Just like a snowbank, a country is a community of continuity, where accumulated history creates the present.

That’s why blood and sweat from the past enriches the present’s prosperity. The blood and sweat of generations of grandfathers and fathers created streams, which turned into a river, and that is the proud history of Korea and what makes it what it is today.

That’s why we have to respect and appreciate the past, while living in the present.

A death in the community is something we must remember. Tears and sweat are important, but a sacrifice of life is incomparably valuable. It is inappropriate to forget those who died courageously, only welcoming new life.

Last year alone, many people sacrificed their lives for the country and for their neighbors. The sailors of the Cheonan, Naval Warrant Officer Han Joo-ho, who died during the rescue operation for the missing sailors of the Cheonan, the soldiers killed in the Yeonpyeong Island attack and father Lee Tae-seok deserve mention.

In his poem “The Young Dead Soldiers,” American poet Archibald MacLeish wrote:

They say: Whether our lives and our deaths were for peace and a new hope or for nothing we cannot say; it is you who must say this.

They say: We leave you our deaths. Give them their meaning.

We were young, they say. We have died. Remember us.

It is the responsibility of the living to remember the dead and assign meaning to their passing. Last year’s deaths made clear that Korea is a community worth protecting; their deaths made Korea more sacred, stronger and warmer.

Without questions, we must build memorials for them. The dead sailors of the Cheonan, the soldiers killed in the Yeonpyeong Island attack, Warrant Officer Han and father Lee are all heroes.

Of course, they are not knights in shining armor. They feared death, just as everyone does. And yet, they were resolute and sacrificed their lives for the community and neighbors.

I was also reminded of Auguste Rodin’s masterpiece, The Burghers of Calais. It is one of Rodin’s most famous sculptures, created 121 years ago. The sculpture is a monument to the six people of the French port Calais, who had volunteered to surrender themselves to the executor of the British king during the Hundred Year’s War in 1347 to save the lives of the city’s residents.

Rodin sculpted the six burghers in a completely different way from the stereotypical image of heroes. Their faces are full of agony, not joy. Their faces are not filled with bravery in the face of death, but with fear of it.

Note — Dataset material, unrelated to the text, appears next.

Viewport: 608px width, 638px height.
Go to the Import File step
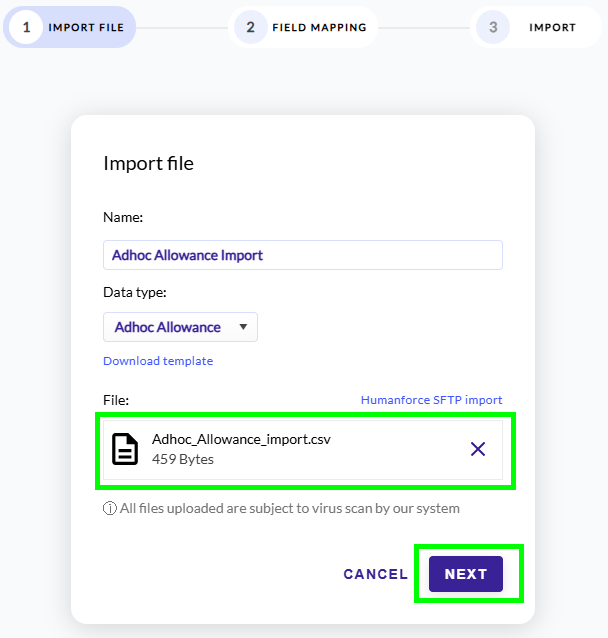(86, 27)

Rodin also placed the sculpture not on a high pedestal, but at ground level. It is an incredible difference from many famous sculptures that are placed on high pedestals, which are placed that way so we have to look up to respect them.

The statutes of King Sejong and Admiral Yi Sun-sin in Gwanghwamun are such examples.

They, of course, are heroes of a dynastic era, so maybe that’s why they were placed on elevated pedestals.

But heroes from democratic times such as now should be different. The heroes are ordinary people, just like us.

We witnessed the deaths of such heroes last year. They had not become famous figures before their deaths. They were simply soldiers, citizens and a priest.

They are no different from flowers in a remote mountain valley.

Yet they bloomed as flowers of the community after their deaths.

They remind of the Korean folk tale of Sim Cheong, who is said to have sacrificed her life to restore the vision of her father, who was resurrected from a lotus flower.

And that is precisely why their sculptures should be built. Because of them, we realized that our lives are warm, safe and worth living.

After their memorials are built, we must remember that they should not be beautified as extra-human superheroes.

Their faces should express fear and pain in the face of death. They should be built in life size sculptures and placed at ground level.

That would be the most appropriate way to remember the deaths of our modern-day heroes.

*The writer is a professor of civil ethics education at Seoul National University.